Thus far does the unfolding of the hoi reach. Now follows an unfolding of the words of promise, which stand at the end of Isaiah 29:1 : “And it proves itself to me as Ariel.” Isaiah 29:5-8 : “And the multitude of thy foes will become like finely powdered dust, and the multitude of the tyrants like chaff flying away; and it will take place suddenly, very suddenly. From Jehovah of hosts there comes a visitation with crash of thunder and earthquake and great noise, whirlwind and tempest, and the blazing up of devouring fire. And the multitude of all the nations that gather together against Ariel, and all those who storm and distress Ariel and her stronghold, will be like a vision of the night in a dream. And it is just as a hungry man dreams, and behold he eats; and when he wakes up his soul is empty: and just as a thirsty man dreams, and behold he drinks; and when he wakes up, behold, he is faint, and his soul is parched with thirst: so will it be to the multitude of the nations which gather together against the mountain of Zion.” The hostile army, described four times as hâmōn , a groaning multitude, is utterly annihilated through the terrible co-operation of the forces of nature which are let loose upon them (Isaiah 30:30, cf., Isaiah 17:13). “ There comes a visitation: tippâqēd might refer to Jerusalem in the sense of “it will be visited” in mercy, viz., by Jehovah acting thus upon its enemies. But it is better to take it in a neuter sense: “punishment is inflicted.” The simile of the dream is applied in two different ways: (1.) They will dissolve into nothing, as if they had only the same apparent existence as a vision in a dream. (2.) Their plan for taking Jerusalem will be put to shame, and as utterly brought to nought as the eating or drinking of a dreamer, which turns out to be a delusion as soon as he awakes. Just as the prophet emphatically combines two substantives from the same verbal root in Isaiah 29:1, and two adverbs from the same verb in Isaiah 29:5; so does he place צבא and צבה together in Isaiah 29:7, the former with על relating to the crowding of an army for the purpose of a siege, the latter with an objective suffix (compare Psalms 53:6) to the attack made by a crowded army. The m e tsōdâh of Ariel (i.e., the watch-tower, specula , from tsūd , to spy)
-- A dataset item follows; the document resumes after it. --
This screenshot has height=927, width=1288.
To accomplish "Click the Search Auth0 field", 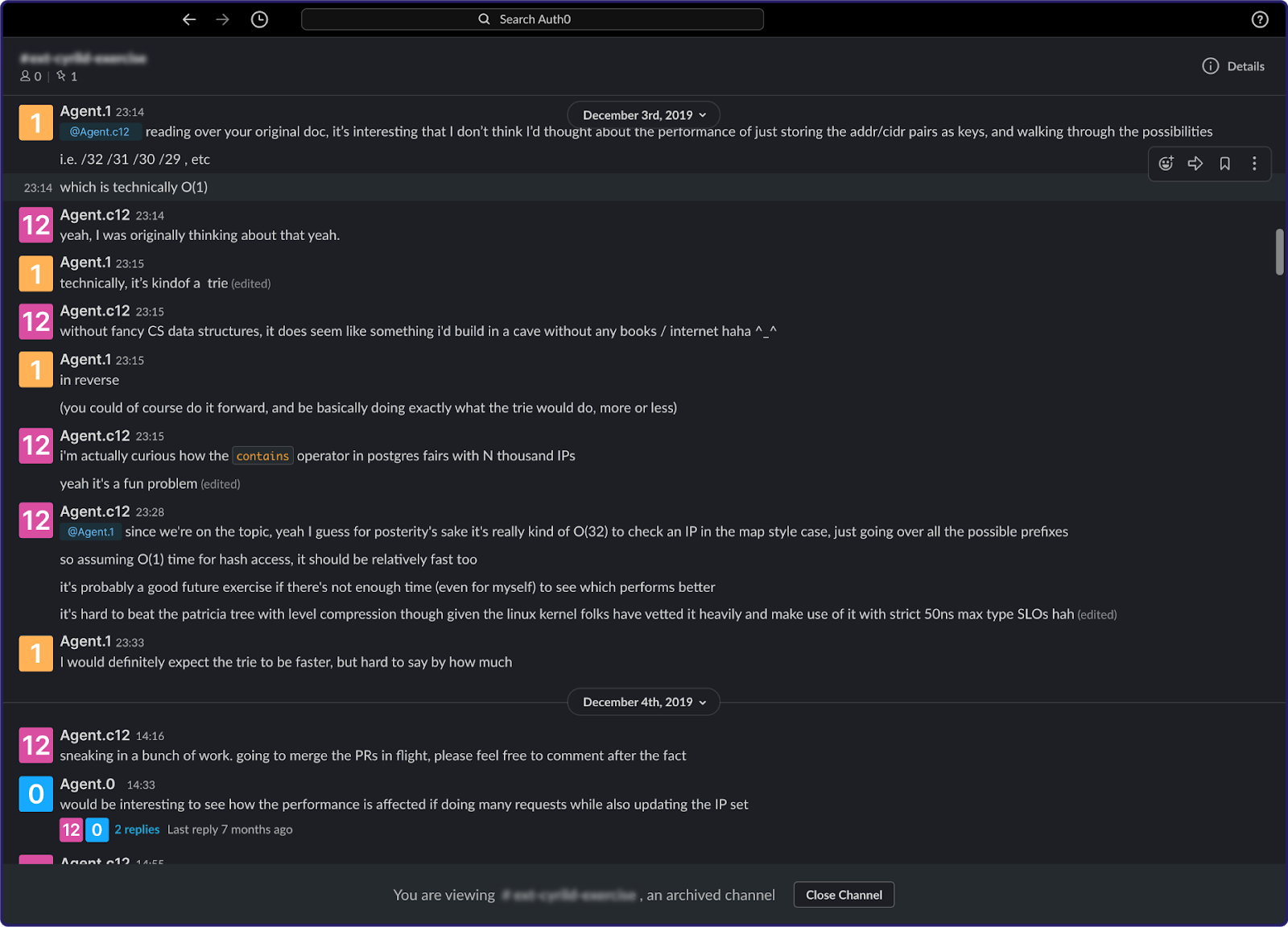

(Note: In Arabic, also, masâd signifies a lofty hill or mountain-top, from a secondary form of tsud ; and massara , to lay the foundations of a fortified city ( ‛ı̄r mâtsōr , Psalms 31:22), from tsūr .))
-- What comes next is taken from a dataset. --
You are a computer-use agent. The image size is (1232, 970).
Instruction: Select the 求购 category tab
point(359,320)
is the mountain of Zion mentioned afterwards in Isaiah 29:8. כּאשׁר , as if; comp. Zechariah 10:6; Job 10:19. אוכל והנּה without הוּא ; the personal pronoun is frequently omitted, not only in the leading participial clause, as in this instance (compare Isaiah 26:3; Isaiah 40:19; Psalms 22:29; Job 25:2; and Köhler on Zechariah 9:12), but also with a minor participial clause, as in Psalms 7:10; Psalms 55:20, and Habakkuk 2:10. The hungering and thirsting of the waking man are attributed to his nephesh (soul: cf., Isaiah 32:6; Isaiah 5:14; Proverbs 6:30), just because the soul is the cause of the physical life, and without it the action of the senses would be followed by no sensation or experience whatever. The hungry stomach is simply the object of feeling, and everything sensitive in the bodily organism is merely the medium of sensation or feeling; that which really feels is the soul. The soul no sooner passes out of the dreaming state into a waking condition, than it feels that its desires are as unsatisfied as ever. Just like such a dream will the army of the enemy, and that victory of which it is so certain before the battle is fought, fade away into nothing.


Verses 9-12

This enigma of the future the prophet holds out before the eyes of his contemporaries. The prophet received it by revelation of Jehovah; and without the illumination of Jehovah it could not possibly be understood. The deep degradation of Ariel, the wonderful deliverance, the sudden elevation from the abyss to this lofty height - all this was a matter of faith. But this faith was just what the nation wanted, and therefore the understanding depending upon it was wanting also. The sh e mu‛âh was there, but the bı̄nâh was absent; and all שׁמועה הבין was wrecked on the obtuseness of the mass. The prophet, therefore, who had received the unhappy calling to harden his people, could not help exclaiming ( Isaiah 29:9 ), “ Stop, and stare; blind yourselves, and grow blind! ” התמהמהּ , to show one's self delaying (from מההּ , according to Luzzatto the reflective of תּמהמהּ , an emphatic form which is never met with), is connected with the synonymous verb תּמהּ , to be stiff with astonishment; but to שׁעע , to be plastered up, i.e., incapable of seeing (cf., Isaiah 6:10), there is attached the hithpalpel of the same verb, signifying “to place one's self in such circumstances,” se oblinere (differently, however, in Psalms 119:16, Psalms 119:47, compare Isaiah 11:8, se permulcere ). They could not understand the word of God, but they were confused, and their eyes were, so to speak, festered up: therefore this self-induced condition would become to them a God-appointed punishment. The imperatives are judicial words of command.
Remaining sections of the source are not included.